上限付きで負債を相続する限定承認

家族や親族などの身内が他界すると、故人の遺産をいかに相続するかという問題が生じます。
故人が現金や土地や家屋などを残して死亡した場合、遺言書が残されていなければ、法律の定める法定相続人の間で分配します。
逆に、借金を残して死亡した場合でも、借金は負の遺産となり、法定相続人が相続することになります。
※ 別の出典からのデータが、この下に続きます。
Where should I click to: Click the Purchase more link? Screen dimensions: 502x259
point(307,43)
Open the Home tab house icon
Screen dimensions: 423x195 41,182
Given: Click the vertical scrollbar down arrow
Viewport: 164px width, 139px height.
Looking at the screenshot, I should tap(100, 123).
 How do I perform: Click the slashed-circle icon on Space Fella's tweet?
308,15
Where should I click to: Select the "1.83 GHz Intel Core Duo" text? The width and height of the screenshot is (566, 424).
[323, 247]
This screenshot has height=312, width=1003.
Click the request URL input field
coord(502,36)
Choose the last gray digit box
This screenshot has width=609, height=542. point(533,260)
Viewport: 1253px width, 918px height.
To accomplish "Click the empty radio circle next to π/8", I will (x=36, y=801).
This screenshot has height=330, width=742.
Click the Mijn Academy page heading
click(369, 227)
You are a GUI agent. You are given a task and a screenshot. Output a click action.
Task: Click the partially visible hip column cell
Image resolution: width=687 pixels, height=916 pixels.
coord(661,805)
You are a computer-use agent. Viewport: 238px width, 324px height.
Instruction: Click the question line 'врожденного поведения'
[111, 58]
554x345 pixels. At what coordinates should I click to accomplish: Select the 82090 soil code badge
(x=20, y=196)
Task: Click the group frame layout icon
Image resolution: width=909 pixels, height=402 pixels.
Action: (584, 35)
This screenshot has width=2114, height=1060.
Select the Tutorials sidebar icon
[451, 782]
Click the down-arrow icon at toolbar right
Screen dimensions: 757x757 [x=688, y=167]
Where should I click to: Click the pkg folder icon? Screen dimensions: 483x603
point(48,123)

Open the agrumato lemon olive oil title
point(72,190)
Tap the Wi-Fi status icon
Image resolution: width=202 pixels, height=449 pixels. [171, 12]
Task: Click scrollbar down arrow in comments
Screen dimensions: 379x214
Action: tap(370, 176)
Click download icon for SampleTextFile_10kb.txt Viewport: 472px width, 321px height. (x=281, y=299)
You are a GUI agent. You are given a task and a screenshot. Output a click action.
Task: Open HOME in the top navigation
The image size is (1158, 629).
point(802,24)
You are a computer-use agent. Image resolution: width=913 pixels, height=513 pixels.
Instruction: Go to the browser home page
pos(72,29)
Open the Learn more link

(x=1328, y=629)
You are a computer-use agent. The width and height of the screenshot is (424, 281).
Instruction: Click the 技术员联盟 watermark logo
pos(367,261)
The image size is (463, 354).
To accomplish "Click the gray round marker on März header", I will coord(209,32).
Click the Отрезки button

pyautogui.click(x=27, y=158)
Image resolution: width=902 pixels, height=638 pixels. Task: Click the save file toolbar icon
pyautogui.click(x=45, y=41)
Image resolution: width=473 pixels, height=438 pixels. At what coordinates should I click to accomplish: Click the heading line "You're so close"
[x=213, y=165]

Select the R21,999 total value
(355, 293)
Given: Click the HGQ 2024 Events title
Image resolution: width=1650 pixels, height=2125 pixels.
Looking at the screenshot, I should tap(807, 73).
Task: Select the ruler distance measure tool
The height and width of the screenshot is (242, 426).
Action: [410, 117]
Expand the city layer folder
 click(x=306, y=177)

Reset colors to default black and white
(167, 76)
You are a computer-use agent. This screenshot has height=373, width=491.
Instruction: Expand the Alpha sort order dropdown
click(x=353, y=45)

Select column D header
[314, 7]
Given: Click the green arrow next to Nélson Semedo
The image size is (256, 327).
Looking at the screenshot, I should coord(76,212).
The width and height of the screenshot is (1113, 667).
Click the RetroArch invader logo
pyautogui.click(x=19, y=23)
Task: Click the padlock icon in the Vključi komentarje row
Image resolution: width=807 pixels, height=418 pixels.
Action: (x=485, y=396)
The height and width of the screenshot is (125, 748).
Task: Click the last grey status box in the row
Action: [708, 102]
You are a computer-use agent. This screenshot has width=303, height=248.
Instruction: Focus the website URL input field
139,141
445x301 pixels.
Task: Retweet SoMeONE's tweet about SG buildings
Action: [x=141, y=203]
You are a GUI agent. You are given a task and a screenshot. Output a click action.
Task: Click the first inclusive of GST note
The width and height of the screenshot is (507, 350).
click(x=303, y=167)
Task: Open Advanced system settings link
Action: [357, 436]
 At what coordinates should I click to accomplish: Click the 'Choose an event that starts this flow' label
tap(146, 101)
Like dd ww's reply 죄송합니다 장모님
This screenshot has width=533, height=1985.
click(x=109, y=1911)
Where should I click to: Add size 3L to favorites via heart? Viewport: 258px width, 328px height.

この場合、借金等の負債金額によっては相続問題になりえます。
しかし、負債の相続を拒否する方法が2つあります。
1つは相続放棄で、全ての負債の相続を放棄する手続きです。
但し、この場合は正の遺産となる現金や家屋等も同時に放棄しなければなりません。
つまり、負債を拒否して、故人の家屋に住み続けるようなことが不可能になります。
もう1つは限定承認という手続きです。
これは、相続資産の金額を超えない範囲で負債を相続する方法です。
例えば、土地および家屋の評価額が3000万円であれば、3000万円を上限に負債を相続する方法で、土地および家屋を合法に相続できます。
限定承認の手続きは、故人が死亡後3ヶ月以内に家庭裁判所で行ないます。
この時、法定相続人全員の合意が必要になります。